12. Get Them to Wear an ID Bracelet

In the event that your loved one does wander, allowing other people to identify them can make getting them home safely much easier and faster. An ID bracelet provides others with details such as who the person is and a full health profile. The bracelet can also alert loved ones to an incident allowing them to reconnect much more quickly.

A great example of this is the Alzheimer’s Association medicAlert program. If your loved one goes missing, you can use the program to alert the EMS, police and other local authorities, allowing them to search. Moreover, should anyone find your loved one, they can also use the MedicAid to alert the family and this is a 24/7 service.

This service does come with a membership fee, but it’s often worth considering for the peace of mind that you and your family will get.

13. Review the Person’s Medication

Medication can come with all sorts of side effects including things like delusions, confusion and anxiety; all of which can cause a dementia patient to wander. If this is a concern for you, then it’s important to speak to your loved one’s doctor, who may be able to find an alternative medication that doesn’t come with such severe side effects. Keep in mind that you should never stop medication without consulting a doctor first.

14. Assess Whether They Are Still Safe to Drive

Some people with dementia may no longer be able to safely drive and this is something that should be continuously assessed for their own safety and that of other road users. It isn’t only about whether they are physically able to drive but whether they can safely navigate the roads.

But taking away someone’s right to drive can be very upsetting for the person, and they may simply drive anyway when they think nobody is watching. While it can be difficult, this may mean hiding the car keys, so they are unable to use the vehicle.

However, if the person is still able to drive safely, it can be a good idea to install a GPS tracker which will allow you to locate them should they get lost.

What to do When a Person with Dementia Goes Missing?

What to do when a person with dementia goes missing?

When your loved one with dementia goes missing, it is an understandably worrying time. However, it is important to remain calm and take a focused approach to locating them.

Act quickly and start by checking the local area, including any places that your loved one likes to frequent. It can also be useful to check if they have taken any items with them, such as car keys, luggage or essentials. If you notice that credit or debit cards are missing, it can be useful to contact the provider to find out where the cards have been used.

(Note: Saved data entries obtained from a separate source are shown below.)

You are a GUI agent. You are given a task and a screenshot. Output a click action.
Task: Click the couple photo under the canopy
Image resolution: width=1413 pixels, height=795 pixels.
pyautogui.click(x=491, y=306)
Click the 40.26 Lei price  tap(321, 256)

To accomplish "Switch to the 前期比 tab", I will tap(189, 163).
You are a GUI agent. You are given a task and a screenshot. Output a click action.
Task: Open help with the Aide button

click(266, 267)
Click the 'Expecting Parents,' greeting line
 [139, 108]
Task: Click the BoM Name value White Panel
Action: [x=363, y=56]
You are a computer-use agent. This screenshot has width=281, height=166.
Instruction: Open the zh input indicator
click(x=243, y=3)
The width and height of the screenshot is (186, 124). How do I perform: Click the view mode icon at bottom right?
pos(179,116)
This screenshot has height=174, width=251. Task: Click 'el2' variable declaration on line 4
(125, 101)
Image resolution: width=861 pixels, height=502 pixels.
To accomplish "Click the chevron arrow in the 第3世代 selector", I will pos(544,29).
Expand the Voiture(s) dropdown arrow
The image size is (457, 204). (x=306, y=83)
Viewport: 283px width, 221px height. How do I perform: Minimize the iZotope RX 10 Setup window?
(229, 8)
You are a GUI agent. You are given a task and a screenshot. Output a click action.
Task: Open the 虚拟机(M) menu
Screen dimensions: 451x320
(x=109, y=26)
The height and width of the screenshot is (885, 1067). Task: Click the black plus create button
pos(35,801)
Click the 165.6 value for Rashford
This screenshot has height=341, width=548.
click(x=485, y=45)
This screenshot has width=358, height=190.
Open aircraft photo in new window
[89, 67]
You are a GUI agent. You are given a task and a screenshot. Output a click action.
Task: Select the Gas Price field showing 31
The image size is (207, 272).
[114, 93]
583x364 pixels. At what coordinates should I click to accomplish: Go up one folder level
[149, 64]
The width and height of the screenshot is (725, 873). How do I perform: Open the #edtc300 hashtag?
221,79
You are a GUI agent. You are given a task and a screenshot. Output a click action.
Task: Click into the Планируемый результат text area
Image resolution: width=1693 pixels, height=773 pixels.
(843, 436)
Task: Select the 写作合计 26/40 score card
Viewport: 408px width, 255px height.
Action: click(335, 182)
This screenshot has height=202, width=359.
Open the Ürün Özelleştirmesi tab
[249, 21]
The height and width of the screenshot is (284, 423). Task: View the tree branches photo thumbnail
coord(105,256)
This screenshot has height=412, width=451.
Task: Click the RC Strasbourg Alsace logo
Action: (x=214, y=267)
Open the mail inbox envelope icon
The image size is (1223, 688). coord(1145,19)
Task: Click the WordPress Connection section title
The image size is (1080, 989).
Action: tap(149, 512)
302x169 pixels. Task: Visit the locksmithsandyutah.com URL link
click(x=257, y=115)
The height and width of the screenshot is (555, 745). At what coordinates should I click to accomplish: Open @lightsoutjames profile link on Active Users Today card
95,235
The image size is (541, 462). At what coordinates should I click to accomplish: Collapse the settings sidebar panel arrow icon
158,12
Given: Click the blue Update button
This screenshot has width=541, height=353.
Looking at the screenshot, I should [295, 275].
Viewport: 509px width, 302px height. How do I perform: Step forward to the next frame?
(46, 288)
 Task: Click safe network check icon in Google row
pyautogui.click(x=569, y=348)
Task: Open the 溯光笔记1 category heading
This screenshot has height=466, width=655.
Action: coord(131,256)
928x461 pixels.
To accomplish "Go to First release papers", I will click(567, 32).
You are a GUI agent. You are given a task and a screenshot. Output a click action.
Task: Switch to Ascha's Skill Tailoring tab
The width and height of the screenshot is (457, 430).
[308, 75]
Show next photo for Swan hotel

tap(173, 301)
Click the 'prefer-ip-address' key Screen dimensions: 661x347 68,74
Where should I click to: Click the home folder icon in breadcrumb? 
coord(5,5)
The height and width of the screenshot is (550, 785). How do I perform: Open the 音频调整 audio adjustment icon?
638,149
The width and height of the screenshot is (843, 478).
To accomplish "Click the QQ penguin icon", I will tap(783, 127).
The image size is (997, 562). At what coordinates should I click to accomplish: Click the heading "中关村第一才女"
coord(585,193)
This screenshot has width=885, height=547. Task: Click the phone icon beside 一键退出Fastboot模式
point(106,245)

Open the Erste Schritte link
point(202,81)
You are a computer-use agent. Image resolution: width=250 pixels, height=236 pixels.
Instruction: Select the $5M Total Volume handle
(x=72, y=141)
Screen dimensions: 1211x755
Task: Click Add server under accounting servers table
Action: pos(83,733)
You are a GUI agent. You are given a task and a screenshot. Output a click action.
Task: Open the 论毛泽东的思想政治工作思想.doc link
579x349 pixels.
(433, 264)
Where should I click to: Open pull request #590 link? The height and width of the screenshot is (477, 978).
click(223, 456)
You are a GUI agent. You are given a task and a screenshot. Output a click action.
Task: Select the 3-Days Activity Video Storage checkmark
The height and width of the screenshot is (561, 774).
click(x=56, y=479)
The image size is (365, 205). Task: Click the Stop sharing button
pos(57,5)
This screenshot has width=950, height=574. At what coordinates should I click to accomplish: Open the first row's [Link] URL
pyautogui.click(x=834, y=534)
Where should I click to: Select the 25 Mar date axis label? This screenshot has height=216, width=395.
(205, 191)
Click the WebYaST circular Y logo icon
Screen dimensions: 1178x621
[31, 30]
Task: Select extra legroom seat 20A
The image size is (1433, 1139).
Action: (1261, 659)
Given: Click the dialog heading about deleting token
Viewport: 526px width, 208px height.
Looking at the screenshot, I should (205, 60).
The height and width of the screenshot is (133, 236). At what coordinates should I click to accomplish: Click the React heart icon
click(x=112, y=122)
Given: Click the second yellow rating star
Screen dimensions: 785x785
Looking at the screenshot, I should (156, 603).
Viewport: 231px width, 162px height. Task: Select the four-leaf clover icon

You should alert the emergency services as soon as possible, providing police with places to check, where and when your loved one was last seen, and details about their health. There is a Silver Alert system used by authorities when an older adult goes missing. While criteria for this alert may vary by state, it is usually for seniors, those with disabilities or cognitive impairments, especially dementia.

Get as many people involved in the search as possible, including neighbors, friends, and family. However, do make sure that at least one person remains at the home in case the patient comes back.